Anna Murray: Yeah, so beyond the bold commitments that we're starting to see in market, I think the focus is going to be on being credible. Long gone are those days of hollow lip service. Instead ESG, as we know, is become table stakes for many investment strategies and that with that comes the necessity for verification. So, we're seeing this upward trend of companies making public commitments to reduce their overall carbon footprint and develop strategic actions towards the Paris Accord aligned to the SDG that's all fantastic. So, what we're going to see in futures is alongside these aspirational targets is this need to remain diligent and transparent around actions and disclosure practices. So, ESG reporting continues to be more granular. Further scrutiny from investors and regulatory bodies and people want to see proof in the pudding that the ESG assertions are credible. I'd also say a continued evolution and strategic approach right, and an increase again on this business integration side of things. There'll be a move away from this one size fits all approach to sustainable investing with a trend to offer a suite of strategies that are multifaceted and really, the intention is to address varied investor goals. You want to be able to demonstrate this flexibility of capital allocation that will ultimately allow for congruency of ESG goal-based investing and, ultimately, a shift in capital as clients see, they have a legitimate choice. And then on business integration, you know you want to continue embedding ESG as part of the DNA of the business. You don't want it siloed out. Of course there's going to be a continued focus on climate, large attention on impending regulation, which is coming soon. And this is going to include embedding those considerations into the investment process, aligning with all stakeholders and making positive climate positive commitments.
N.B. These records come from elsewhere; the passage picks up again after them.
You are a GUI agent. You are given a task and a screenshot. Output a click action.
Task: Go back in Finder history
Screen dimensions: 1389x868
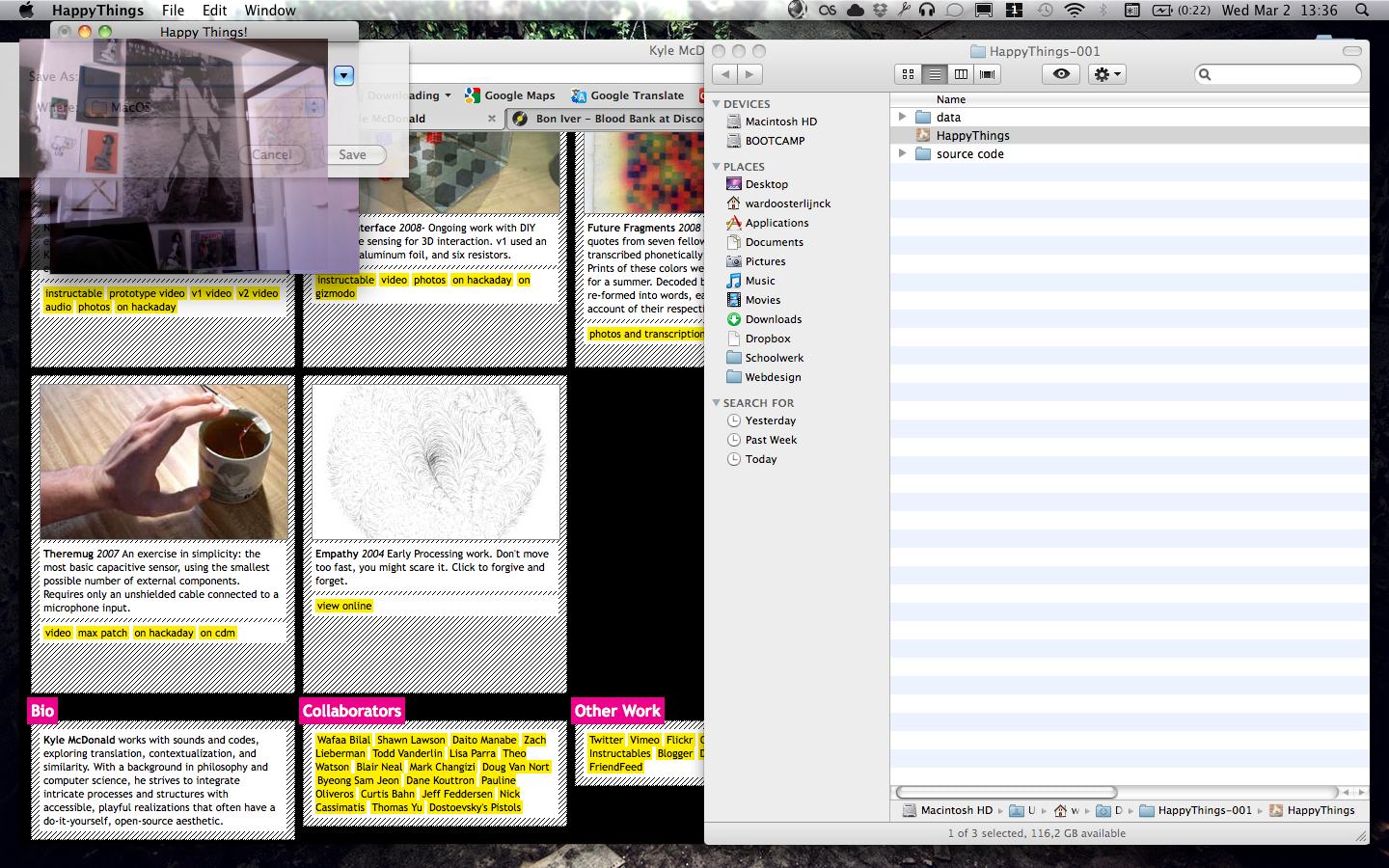pyautogui.click(x=725, y=74)
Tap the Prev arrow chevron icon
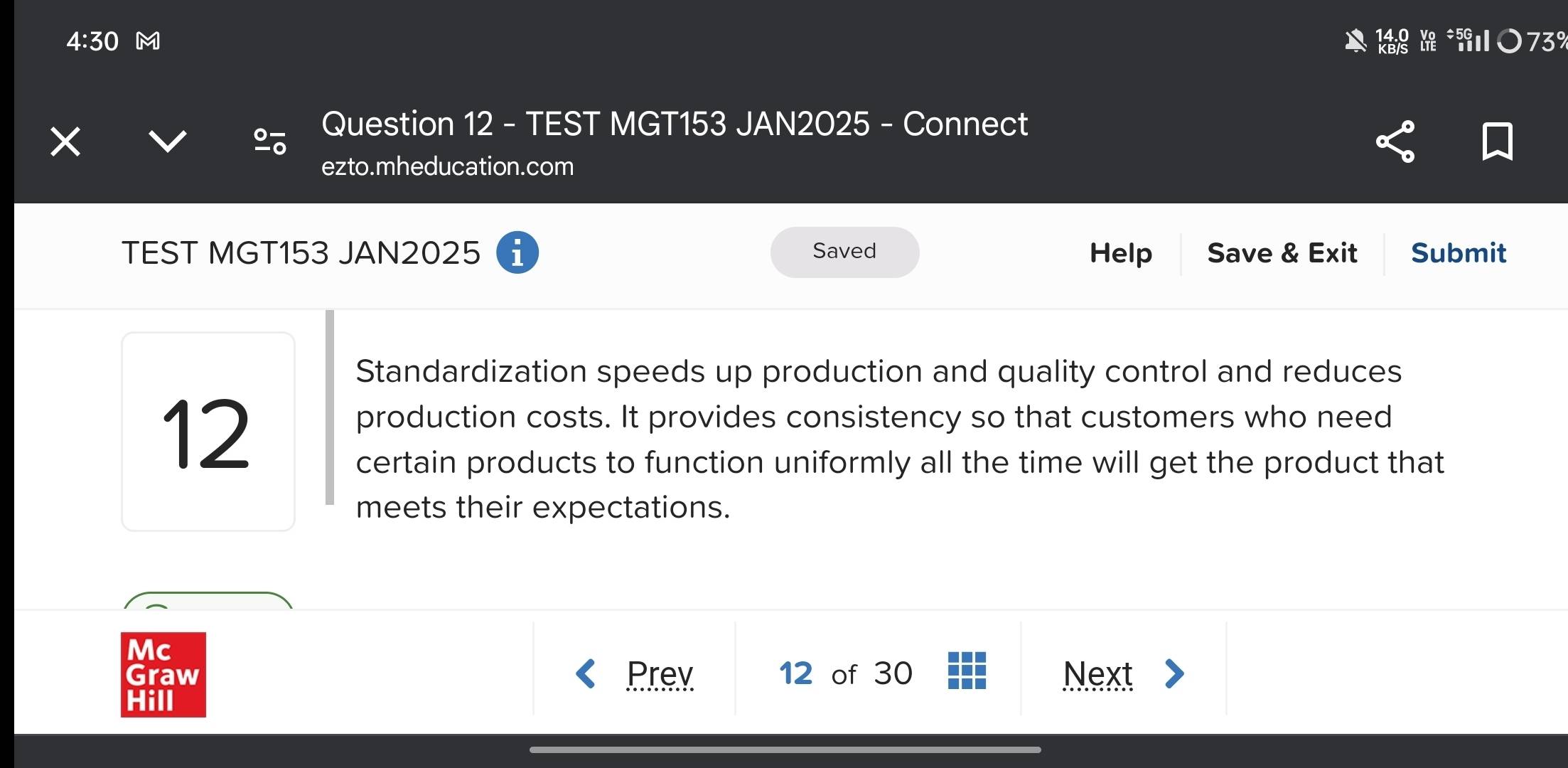The width and height of the screenshot is (1568, 768). (586, 673)
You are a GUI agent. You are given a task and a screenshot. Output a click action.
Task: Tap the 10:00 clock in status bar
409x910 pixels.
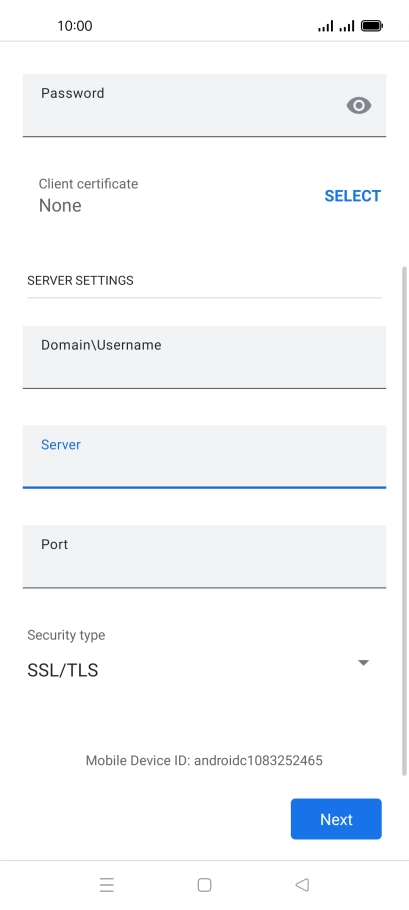pyautogui.click(x=75, y=26)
Key themes to keep an eye on is beyond just those commitments, how is it linking back to executive compensation, we're going to see more of that. And also, you know there's a lot of focus on the E in ESG, on the environmental side of things, but the S, the social side of things, is becoming highlighted, which is fantastic. So, certainly an increased focused on equity diversity and inclusion initiatives and taking that critical eye and action to diversify compositions of teams, of boards, etc.

Steve Peacher: Thanks Anna, it's obviously a very big issue and it's obviously one based on our own interaction that I know you're extremely committed to professionally and passionate about. And I know also you've got young children, so what are, what are the kind of things that you, you know do with your kids at an early age to try to get them involved in, the solution, so you know things that we can all do as individuals, as you think about their future?
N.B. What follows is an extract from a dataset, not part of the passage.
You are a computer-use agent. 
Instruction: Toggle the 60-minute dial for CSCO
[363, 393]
Anna Murray: Yeah, well, this is one of my favorite questions and arguably one of the most important questions is really how are we engaging the younger generation? So, I have three daughters under nine and I can say firsthand that the conversation has definitely changed from when I was their age. The focus in our family is about education, active engagement and keeping an open dialogue. So we encourage our kids to be mindful about their choices and share their perspectives and really reinforce to them that their input in their actions make a difference. For us, we talk about responsible citizenship and then this active participation beyond just words on social media. And again, this critical value around diversity and inclusion, around collaboration. All that before bath and bedtime ready.

Steve Peacher: Anna, thanks so much for your time, you know, this is obviously such an important issue for us here at SLC Management, but for everybody, every business and every person, so really appreciate your insights. And thanks to everyone for tuning in to this episode of “Three in Five.”

Anna Murray: Thanks very much, everyone.